Modellierung von Treibhausgas-Emissionen aus Landnutzungsänderung

Jährliche Veränderungen des nationalen Kohlenstoffhaushalts, die durch Änderungen der ⁠Landnutzung⁠ entstehen, werden über ein Gleichgewichtsmodell berechnet, welches für Deutschland auf einem Stichprobensystem mit rund 36 Millionen Stichprobenpunkten basiert. Dazu werden nationale Flächen in die Kategorien Wald, Acker- sowie Grünland, Feuchtgebieten Siedlungen und Flächen anderer Nutzung unterteilt. Es werden weiter sogenannten Verbleib- und Übergangsflächen zugeordnet. D.h. nachdem eine Fläche eine Nutzungsänderung erfährt, verändert sich die Kohlenstoffbilanz. Die Bilanzierung (Netto) erfolgt über die Summe der positiven (Quelle) und negativen (Senke) CO2-Emissionen der Kohlenstoffpools (ober- und unterirdische ⁠Biomasse⁠, ⁠Totholz⁠, Streu, organische und mineralische Böden und Holzprodukte).

Mit dem aktuellen ⁠LULUCF⁠-Inventar 2021 ergeben sich deutliche Veränderungen im Trendverlauf durch Methodenänderungen und Berücksichtigung neuer Daten, auf die in den folgenden Abschnitten eingegangen wird. Die bisherige Emissionsentwicklung ist für den Sektor LULUCF von einer fortwährend abnehmenden Netto-Kohlenstoffspeicherung im Wald sowie von hohen THG-Emissionen der organischen Böden des Acker- und Grünlands geprägt (Netto THG-Emissionen -16,5 Mio. t CO2 Äquivalente in 2019). Das Umweltbundesamt legt im Rahmen des neuen Klimaschutzgesetzes (KSG) eine Schätzung für das Vorjahr 2020 vor. Diese liefert für LULUCF nur Gesamtemissionen, die zudem sehr unsicher sind: Sie liegen mit -16,5 Mio. t ⁠CO2⁠ Äquivalenten etwa auf dem Niveau des Jahres 2019.

 

Veränderung des Waldbestands

Die Emissionen sowie die Speicherung von Kohlenstoff bzw. CO2 der Waldfläche werden auf Grundlage von Bundeswaldinventuren berechnet. Bei der Einbindung von CO2 spielt insbesondere der Wald eine entscheidende Rolle als Netto-Kohlenstoffsenke (-57 Mio. t CO2 Äquivalente in 2019). In der Waldkategorie sind die Kohlenstoffspeicherungen in den Pools ⁠Biomasse⁠ (63 %), mineralische Böden (25 %) und ⁠Totholz⁠ (5 %) ausschlaggebend.

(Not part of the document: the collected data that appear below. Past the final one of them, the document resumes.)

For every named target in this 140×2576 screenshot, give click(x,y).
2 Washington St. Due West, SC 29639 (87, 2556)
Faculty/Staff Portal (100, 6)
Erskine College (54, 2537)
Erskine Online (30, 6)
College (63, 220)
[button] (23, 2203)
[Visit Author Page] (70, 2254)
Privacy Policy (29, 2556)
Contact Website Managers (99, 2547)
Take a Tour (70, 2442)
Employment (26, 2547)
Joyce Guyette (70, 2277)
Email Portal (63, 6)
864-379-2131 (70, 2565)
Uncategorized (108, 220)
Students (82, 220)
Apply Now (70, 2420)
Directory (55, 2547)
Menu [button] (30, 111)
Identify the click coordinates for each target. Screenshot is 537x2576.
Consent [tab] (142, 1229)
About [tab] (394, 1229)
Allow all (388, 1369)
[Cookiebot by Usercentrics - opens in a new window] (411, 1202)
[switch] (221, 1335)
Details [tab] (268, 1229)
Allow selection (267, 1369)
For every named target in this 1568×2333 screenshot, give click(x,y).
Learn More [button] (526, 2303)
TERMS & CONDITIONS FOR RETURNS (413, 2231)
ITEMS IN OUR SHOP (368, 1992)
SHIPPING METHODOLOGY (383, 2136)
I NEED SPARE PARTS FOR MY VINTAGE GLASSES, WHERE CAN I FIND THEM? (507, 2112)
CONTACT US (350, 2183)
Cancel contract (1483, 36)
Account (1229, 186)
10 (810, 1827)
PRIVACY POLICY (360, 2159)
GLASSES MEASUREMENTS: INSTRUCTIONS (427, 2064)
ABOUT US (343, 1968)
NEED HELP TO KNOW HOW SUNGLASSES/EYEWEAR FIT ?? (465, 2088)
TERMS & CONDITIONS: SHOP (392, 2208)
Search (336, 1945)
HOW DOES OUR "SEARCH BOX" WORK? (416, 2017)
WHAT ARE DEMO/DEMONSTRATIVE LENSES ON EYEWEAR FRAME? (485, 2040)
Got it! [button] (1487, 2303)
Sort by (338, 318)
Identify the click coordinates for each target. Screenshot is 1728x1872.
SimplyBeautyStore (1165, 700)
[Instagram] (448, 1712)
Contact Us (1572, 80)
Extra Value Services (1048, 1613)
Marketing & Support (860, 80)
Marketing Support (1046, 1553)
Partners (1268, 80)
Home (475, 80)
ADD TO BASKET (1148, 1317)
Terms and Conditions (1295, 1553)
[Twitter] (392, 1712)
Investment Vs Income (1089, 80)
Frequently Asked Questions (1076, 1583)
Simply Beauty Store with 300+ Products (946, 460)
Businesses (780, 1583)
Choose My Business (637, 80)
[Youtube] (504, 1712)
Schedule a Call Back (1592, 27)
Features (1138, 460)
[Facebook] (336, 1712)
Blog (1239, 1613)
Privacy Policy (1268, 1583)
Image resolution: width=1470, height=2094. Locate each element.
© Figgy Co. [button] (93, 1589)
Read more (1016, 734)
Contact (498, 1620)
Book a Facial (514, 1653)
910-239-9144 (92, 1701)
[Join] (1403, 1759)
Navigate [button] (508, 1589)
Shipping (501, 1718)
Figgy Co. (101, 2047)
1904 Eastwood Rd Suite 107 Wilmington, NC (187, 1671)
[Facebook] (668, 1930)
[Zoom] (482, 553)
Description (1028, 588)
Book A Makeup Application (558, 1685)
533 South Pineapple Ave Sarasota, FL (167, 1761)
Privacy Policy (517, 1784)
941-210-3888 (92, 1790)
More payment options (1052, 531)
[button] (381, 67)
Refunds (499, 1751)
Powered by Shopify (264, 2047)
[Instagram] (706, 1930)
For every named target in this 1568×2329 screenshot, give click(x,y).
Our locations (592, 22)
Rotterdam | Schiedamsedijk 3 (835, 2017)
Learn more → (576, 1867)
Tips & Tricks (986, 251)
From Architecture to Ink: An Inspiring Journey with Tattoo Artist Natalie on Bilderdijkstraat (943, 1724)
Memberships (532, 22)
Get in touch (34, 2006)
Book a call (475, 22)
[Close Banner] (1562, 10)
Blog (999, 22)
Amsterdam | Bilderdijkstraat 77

Emissionsquellen entstehen durch Streu, Drainage, Mineralisierung und Waldbrände (5 % Anteil an der Treibhausgasbilanz des Waldes). Auch im Jahr 2019 kam es in weiten Teilen Deutschlands zu einer hohen Anzahl an Waldbränden, sodass die Brandfläche auf 2711 ha anstieg. Im Jahr 2018 waren es noch 2349 ha, was in etwa einer Fläche von fast 3.300 Fußballfeldern entspricht. Durch die Brände wurden knapp 0,2 Mio. t CO2-Äquivalente an Treibhausgasen freigesetzt. Werden nur die CO2-Emissionen aus Waldbrand (0,18 Mio. t CO2-Äquivalente) betrachtet, machen diese im Verhältnis zu den CO2-Emissionen des Gesamtinventars nur einen kleinen Bruchteil (unter 0,03 %) aus.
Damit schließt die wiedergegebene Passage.